Cette tension ne date pas d’hier. En 1951, l’accord entre le Trésor américain et la Fed a libéré la Fed après des années de soutien à la dette bon marché.
La Fed avait maintenu les rendements à long terme autour de 2,5 % pour financer la Seconde Guerre mondiale, un cas d’école de domination budgétaire.
Pourquoi le marché crypto doit-il s’en préoccuper ?
Le Japon joue un rôle clé dans les actifs numériques, notamment au travers du carry trade sur le yen, une pratique qui consiste pour les investisseurs à emprunter du yen à faible coût afin d’acheter des actifs à haut rendement à l’étranger. On estime que ces échanges représentent plusieurs milliers de milliards de dollars.

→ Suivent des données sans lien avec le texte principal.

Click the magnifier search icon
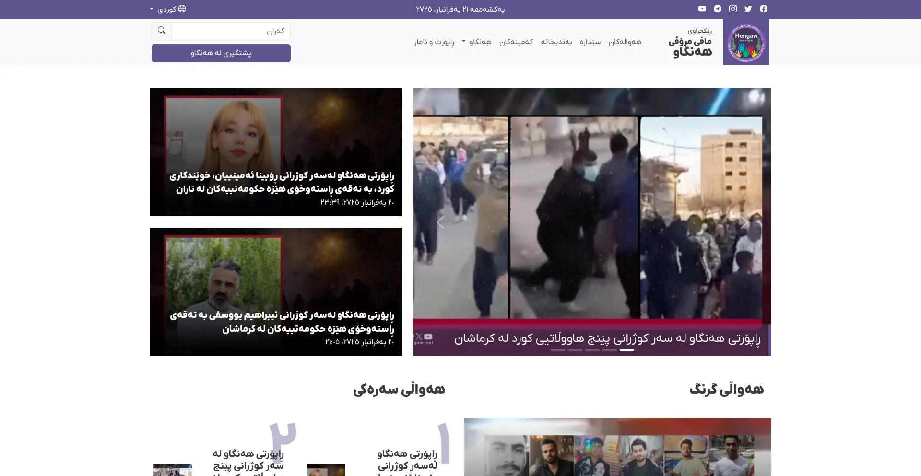The width and height of the screenshot is (921, 476). click(162, 31)
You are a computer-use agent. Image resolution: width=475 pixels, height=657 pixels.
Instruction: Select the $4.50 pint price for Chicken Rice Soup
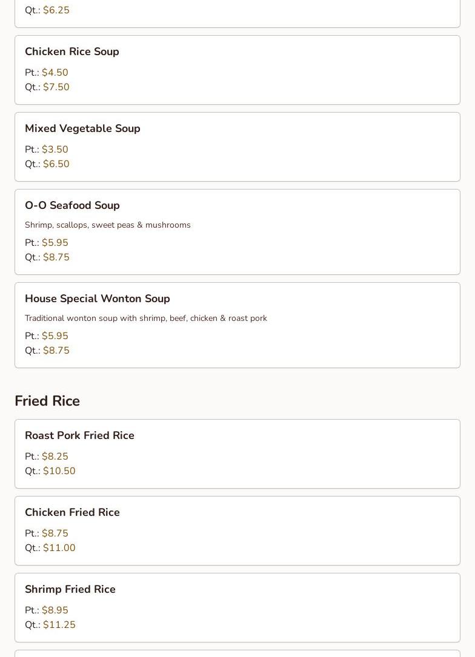[55, 73]
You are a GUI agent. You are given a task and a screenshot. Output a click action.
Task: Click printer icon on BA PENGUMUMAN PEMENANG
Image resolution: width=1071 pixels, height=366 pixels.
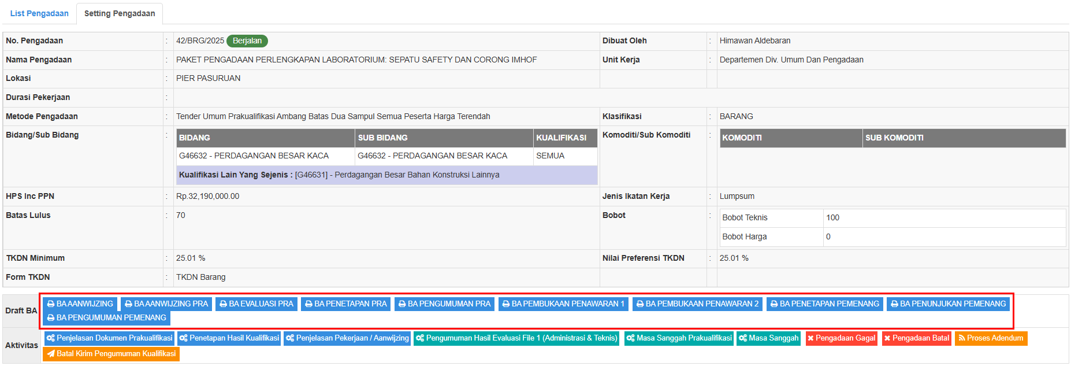(51, 318)
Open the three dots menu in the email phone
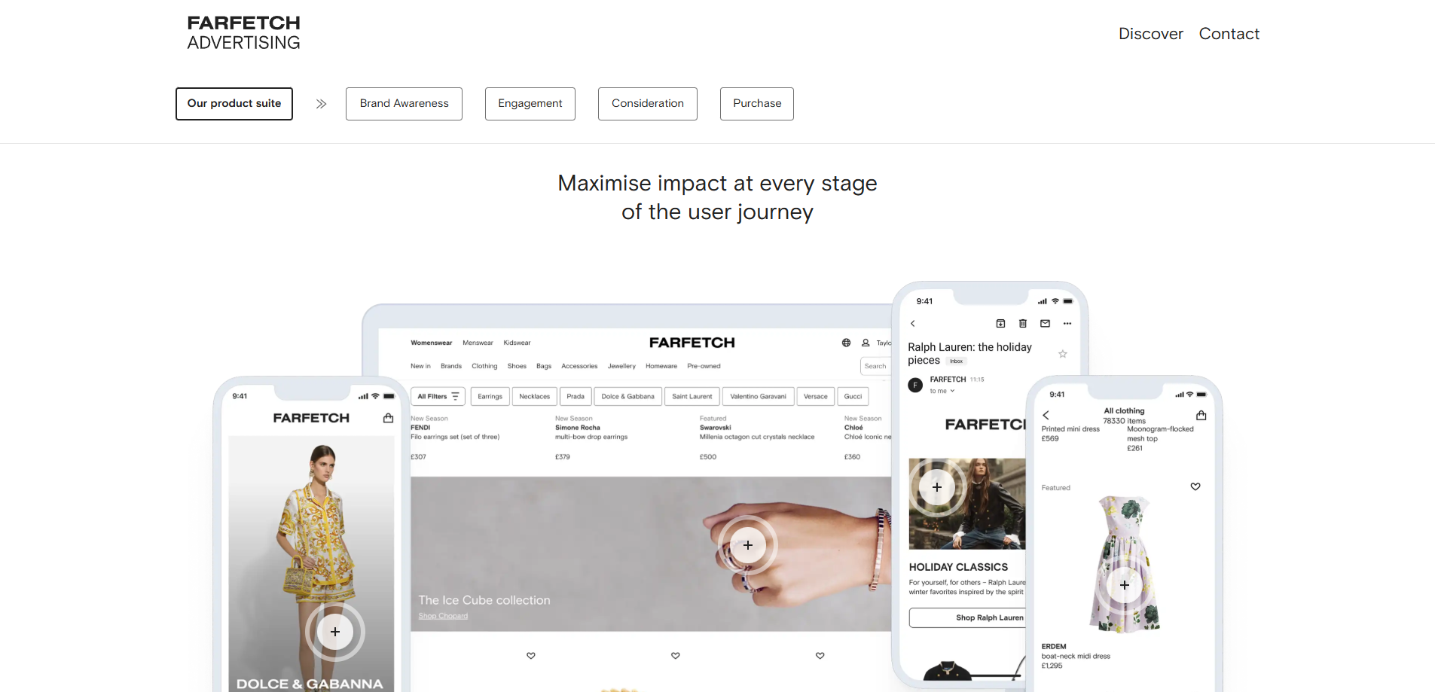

Après la hausse des taux de la BOJ en juillet 2024, cette stratégie s’est rapidement inversée. Début août, le Nikkei 225 a chuté de 12,4 % en une séance, sa pire performance depuis 1987. Bitcoin (BTC) est passé sous les 50 000 dollars.
Le scénario rappelle d’autres épisodes. Les positions vendeuses sur le yen ont récemment atteint leur plus haut niveau depuis 2024. Les analystes mettent aussi en garde contre le fait que le marché obligataire japonais pourrait menacer le rallye alimenté par l’argent bon marché sur les actions et la crypto. Le Japon affiche le plus lourd endettement du monde développé, plus du double de son PIB, ce qui laisse peu de place à l’erreur.
La capacité du Japon à absorber la hausse de la dette sans subir de choc pourrait dépendre du volume réellement acheté par ses fonds de pension, ainsi que de la durée pendant laquelle la Banque du Japon poursuivra son resserrement monétaire. Les marchés qui ignoraient autrefois Tokyo scrutent désormais chaque signal.